Maximum number of consumers are equal to the maximum number of partitions. If the consumers number exceeds than number of partitions, excessive consumers will be idle.
Let's say if there is a topic with 4 partitions. There are two consumer groups A and B. Group A has two consumers C1,C2. Both consumers will consume from approx 2 and 2 partitions.
While in Consumer Group B, there are 4 consumers, each consumer will consume from one partition.
When to use single consumer or multiple consumer : It depends on the use case. If you want a consolidated output from the processing where the calculations are based on the entire data in the topic, you should use single consumer unless you have a post processing logic to merge the output from each consumer.
If you are just reading the data and want to parallelize the process by distributing load, use multiple consumers
Can you explain how kafka partitions works for this scenario
If i produce 9 (1-9) messages round robin with 1 topic & 3 partitions.
Does it means that:
Partition 1 contains: [1,4,7]
Partition 2 contains: [2,5,8]
Partition 3 contains: [3,6,9]
?
Also how many consumers can get all the data 3? why?
Can you explain?
I guess also that consumer group can solve it but not sure why
Can you explain how kafka partitions works for this scenario
Your understanding is correct.
Also how many consumers can get all the data 3? why?
Depends on how many consumers you have in your consumer group.
If you only have 1 consumer in a group, it will get all the messages from all partitions.

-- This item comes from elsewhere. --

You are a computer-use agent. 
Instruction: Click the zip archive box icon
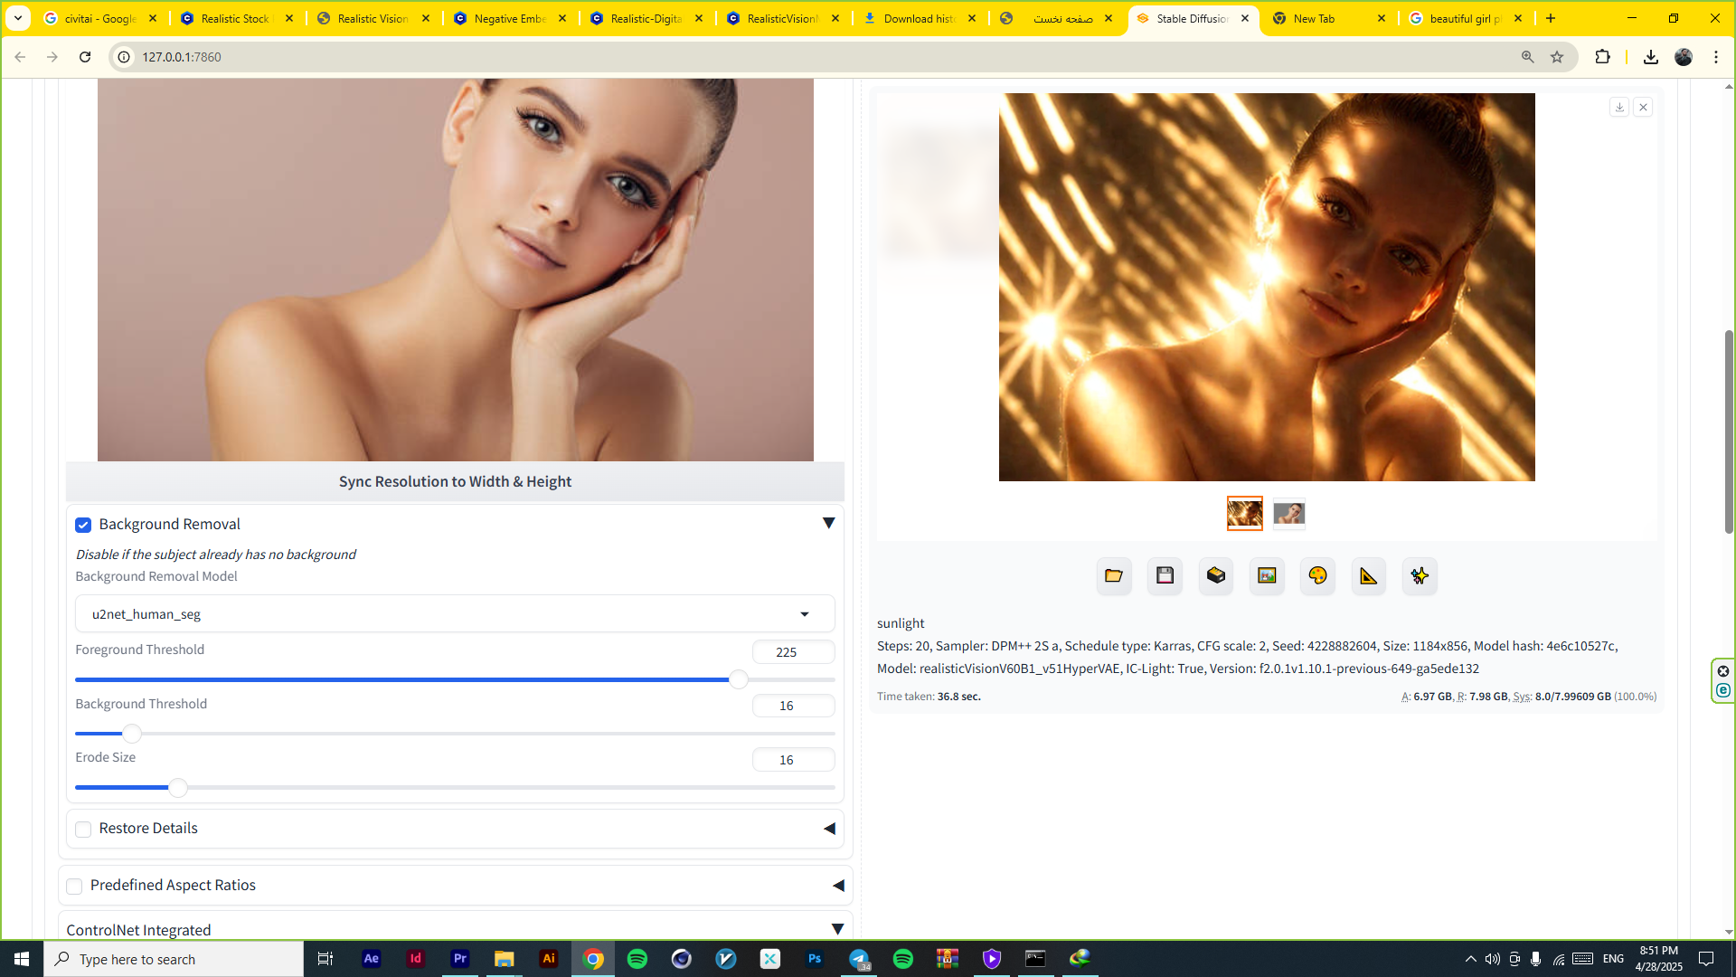tap(1216, 576)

If you have 2 consumers in a group, each will claim a subset of the partitions, e.g. 1st consumer will get all messages from partitions 1 and 2 and the 2nd consumer will get messages from partition 3.
If you have 3 consumers in a group, each will get one partition assigned.

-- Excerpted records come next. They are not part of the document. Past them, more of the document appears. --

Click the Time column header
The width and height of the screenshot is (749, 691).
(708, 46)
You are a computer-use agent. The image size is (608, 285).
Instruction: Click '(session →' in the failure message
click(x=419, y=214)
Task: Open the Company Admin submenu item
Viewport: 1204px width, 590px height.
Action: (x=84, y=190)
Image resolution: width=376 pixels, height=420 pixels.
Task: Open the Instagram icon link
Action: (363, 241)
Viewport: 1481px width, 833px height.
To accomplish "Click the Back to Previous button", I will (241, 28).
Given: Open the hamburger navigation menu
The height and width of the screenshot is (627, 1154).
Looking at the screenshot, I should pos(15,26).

If you have more than 3 consumers in a group, 3 consumers will get one partition each and the remaining consumers will not get any messages, just act as redundancy in case of failover.
The distribution of messages in the partitions is correct if and only if you publish messages without keys. In Kafka it is common to publish messages as (Key, Value) pairs and if you produce messages this way then the default partitioner will ensure that all messages of the same key will get put in the same partition. It does this by using a hashing function on each of the keys that maps to one of the available partitions. In the extreme case where all your messages have the same key, then they would all go to the same partition. If your messages all had either a string key "foo" or a key called "bar" then all the messages with key "foo" may go to partition 3 and all the messages with key "bar" may go to partition 1.

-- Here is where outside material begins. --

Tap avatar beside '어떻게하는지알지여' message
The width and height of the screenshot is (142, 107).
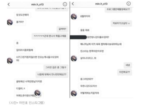74,93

In terms of your question about consumers, you can have an unlimited number of consumers. If each consumer has a unique group.id then they are considered independent and they will each get their own full set of the messages from all partitions.
However if you have consumers that share the same group.id then they are said to be in a consumer group and each will get an exclusive and roughly equal subset of the partitions. If you had 3 consumers in the same group they would get 1 partition each. If you added any more than 3 consumers in the same group then the first 3 will get 1 partition each and all the others will be standby consumers than only become active if one of the 3 active consumers leaves the group.
The distribution of the messages through the partitions is correct in the idea. The partitions are the paralelism unit of Kafka.
You can have 3 consumers which will each handle one partition, but you can also have only 1 consumer which will get the data from the 3 partitions. It depends on the throughput you can have/want for each consumer.
Concerning the consumer groups :
If all your consumers have the same consumer group, the messages will be load balanced over the consumers
If your consumers have different consumer groups, then each messages will be broadcast to all consumer processes
FYI : the messages order is only kept within a partition, that is why messages coming from different partitions could be unordered.